Having an intelligent agent (organic or artificial) working in the world at large necessitates using both techniques – real time evaluation in some circumstances and batch evaluation in others – along with the ability to distinguish when to use one versus the other.

Given the ubiquity of time series in our day-to-day interactions with the world (seasonal temperatures, stock market motion, radio and TV signals) it seems worthwhile to spend some space investigating a variety of techniques for analyzing these data.

As a warmup exercise that demonstrates the differences between real time and batch nuances involved, consider random numbers pulled from a normal distribution with a mean ($\mu = 11$) and standard deviation ($\sigma = 1.5$). 

Suppose that we pull $N=1000$ samples from this distribution.  We would expect that the sample mean, ${\bar x}$, and sample deviation $S_x$ to be equal to the population mean and standard deviation to within 3% (given that $1/\sqrt(1000) \approx 0.03$).  Using numpy, we can put that expectation to the test, finding that for one particular set of realizations that the batch estimation over the entire 1000-sample set is ${\bar x} = 11.08$ and $S_x = 1.505$.

But how would we estimate the sample mean and standard deviation as points come in?  With the first point, we would be forced to conclude that ${\bar x} = x_0$ and $S_x = 0$.  For subsequent points, we don’t need to hold onto the values of the individual measurements (unless we want to).  We can develop an iterative computation starting with the definition of an average

\[ {\bar x} = \frac{1}{N} \sum_{i=1}^N x_i \; .\]
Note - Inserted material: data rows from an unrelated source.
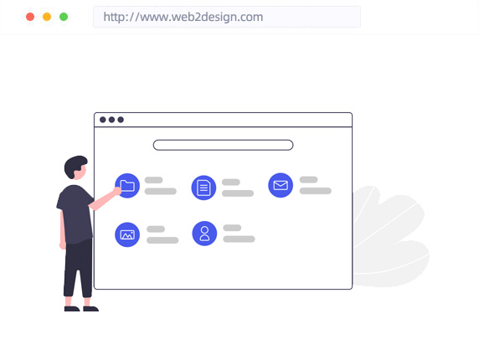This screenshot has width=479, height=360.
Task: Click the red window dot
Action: pyautogui.click(x=30, y=17)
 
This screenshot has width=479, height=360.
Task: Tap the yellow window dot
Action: pyautogui.click(x=47, y=17)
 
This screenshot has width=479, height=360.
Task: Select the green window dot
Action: pyautogui.click(x=64, y=17)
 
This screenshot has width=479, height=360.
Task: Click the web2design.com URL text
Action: pyautogui.click(x=183, y=17)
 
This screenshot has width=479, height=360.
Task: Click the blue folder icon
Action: pyautogui.click(x=127, y=186)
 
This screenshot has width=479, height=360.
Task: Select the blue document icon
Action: pyautogui.click(x=203, y=188)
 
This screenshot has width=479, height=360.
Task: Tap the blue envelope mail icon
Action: pyautogui.click(x=281, y=185)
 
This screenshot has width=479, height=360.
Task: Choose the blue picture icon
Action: pyautogui.click(x=127, y=234)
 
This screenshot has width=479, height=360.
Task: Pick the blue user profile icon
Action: pyautogui.click(x=204, y=234)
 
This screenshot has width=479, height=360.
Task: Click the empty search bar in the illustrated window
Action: pyautogui.click(x=224, y=140)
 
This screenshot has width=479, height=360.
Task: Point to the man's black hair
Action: pyautogui.click(x=74, y=166)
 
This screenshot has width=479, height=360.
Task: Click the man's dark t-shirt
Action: pyautogui.click(x=75, y=213)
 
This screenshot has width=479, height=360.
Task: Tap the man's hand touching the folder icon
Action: pyautogui.click(x=117, y=191)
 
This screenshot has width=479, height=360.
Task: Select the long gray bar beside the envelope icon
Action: pyautogui.click(x=316, y=191)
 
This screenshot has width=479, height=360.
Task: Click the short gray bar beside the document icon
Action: pyautogui.click(x=231, y=182)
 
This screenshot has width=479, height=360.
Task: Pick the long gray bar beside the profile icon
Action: pyautogui.click(x=240, y=239)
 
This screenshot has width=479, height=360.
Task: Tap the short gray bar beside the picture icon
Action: pyautogui.click(x=156, y=229)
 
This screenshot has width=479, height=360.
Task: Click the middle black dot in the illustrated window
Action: pyautogui.click(x=112, y=120)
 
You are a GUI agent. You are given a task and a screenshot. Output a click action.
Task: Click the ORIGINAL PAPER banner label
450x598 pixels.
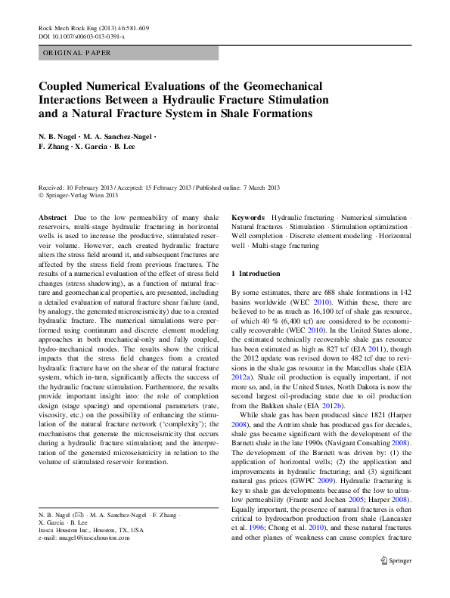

Separating out the most recent point $x_N$ and multiplying the sum over the first $N-1$ points by the $1 = (N-1)/(N-1)$ gives

\[ {\bar x} = \frac{N-1}{N-1} \frac{1}{N} \left( \sum_{i=1}^{N-1} x_i \right) + \frac{1}{N} x_N \; .\]

Recognizing that the first term contains the average ${\bar x}^{(-)}$ over the first $N-1$ points, this expression can be rewritten as

\[ {\bar x} = \frac{N-1}{N} {\bar x}^{(-)} + \frac{1}{N} x_N \; .\]

Some authors then expand the first term and collect factors proportional to $1/N$ to get

\[ {\bar x} = {\bar x}^{(-)} + \frac{1}{N} \left( x_N – {\bar x}^{(-)} \right) \; .\]

Either of these iterative forms can be used to keep a running tally of the mean.  But since the number of points in the estimation successively increases as a function of time, we should expect that difference between the running average and the final batch estimation to also be a function of time.

While there is definitive theory that tells us the difference between the running tally and the population mean there isn’t any theory that characterizes how it should rank relative to the batch estimation other than the generic expectation that as the number of points used in the running tally approaches the number in the batch estimation that the two should converge.  Of course, the final value must exactly agree as there were no approximations made in the algebraic manipulations above.

To characterize the performance of the running tally, we look at a variety of experiments.

In the first experiment, the running tally fluctuates about the batch mean before settling in and falling effectively on top.

But in the second experiment, the running tally starts far from the batch mean and (with only the exception of the first point) stays above the until quite late in the evolution.

Looking at the distribution of the samples on the left-hand plot shows that there was an overall bias relative to the batch mean with a downward trend, illustrating how tricky real data can be.

One additional note, the same scheme can be used to keep a running tally on the average of $x^2$ allowing for a real time update of the standard deviation from the relation $\sigma^2 = {\bar {x^2}} – {\bar x}^2$.

As the second case demonstrates, our real time agent may have a significantly different understanding of the statistics than the agent who can wait and reflect over a whole run of samples (although there is a philosophical point as to what ‘whole run’ means).  In the months to come we’ll explore some of the techniques in both batch and sequential processing.